The first excerpt offers a glimpse of domestic life chez Joyce in Paris, where Power and Joyce first met.
Joyce, a restless man, was continually changing his abode, partly through circumstances no doubt, but also on account of his nature, and shortly afterwards he moved to a pleasant, airy apartment opposite the Eiffel Tower, where I used to visit him frequently.
I always took care not to call at his flat until the late afternoon, when he used to come into the room from his study wearing that short white working-coat of his, not unlike a dentist’s, and collapse into the armchair with his usual long, heart-felt sigh. As often as not Mrs Joyce would say to him,
—For God’s sake, Jim, take that coat off you!
But the only answer she got was his Gioconda smile, and he would gaze back humorously at me through his thick glasses.
Nora’s line always makes me laugh.
On Tumblr I posted a few thoughts from Joyce, courtesy of Arthur Power, on his efforts to convey Dublin through the texture of his words, and his belief in the primacy of emotion in art.
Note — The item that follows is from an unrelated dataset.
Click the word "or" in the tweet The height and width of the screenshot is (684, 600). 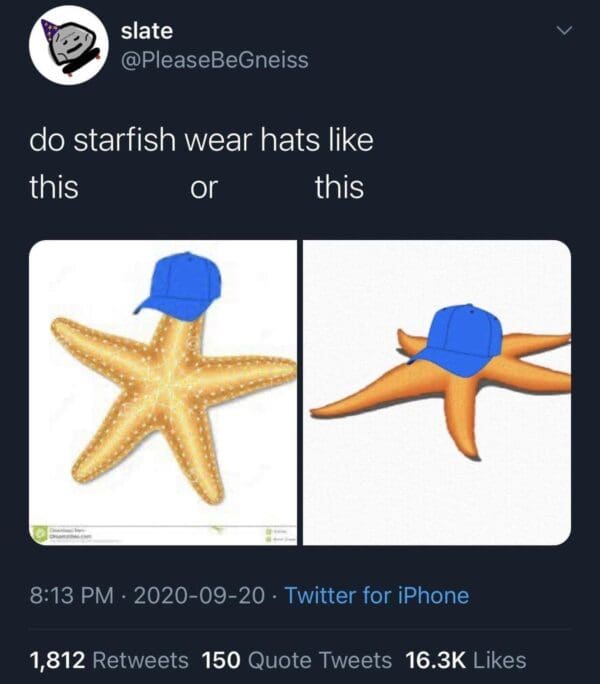pos(203,187)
Here he elaborates on the latter idea in relation to Ulysses and writing in general:
Emotion has dictated the course and detail of my book, and in emotional writing one arrives at the unpredictable which can be of more value, since its sources are deeper, than the products of the intellectual method. In the intellectual method you plan everything beforehand. When you arrive at the description, say, of a house you try and remember that house exactly, which after all is journalism. But the emotionally creative writer refashions that house and creates a significant image in the only significant world, the world of our emotions. The more we are tied to fact and try to give a correct impression, the further we are from what is significant. In writing one must create an endlessly changing surface, dictated by the mood and current impulse in contrast to the fixed mood of the classical style. This is ‘Work in Progress’. The important thing is not what we write, but how we write, and in my opinion the modern writer must be an adventurer above all, willing to take every risk, and be prepared to founder in his effort if need be. In other words we must write dangerously: everything is inclined to flux and change nowadays and modern literature, to be valid, must express that flux. . . . A book, in my opinion, should not be planned out beforehand, but as one writes it will form itself, subject, as I say, to the constant emotional promptings of one’s personality.
Conversations with James Joyce is a short (111 pp.), appealing read, with enough contextual detail to enliven Power’s reports but with the pair’s ideas, dialogues and debates very much to the fore. Joyce expounds on his influences, reviews his own work, and muses on his tastes and preferences in literary and other matters.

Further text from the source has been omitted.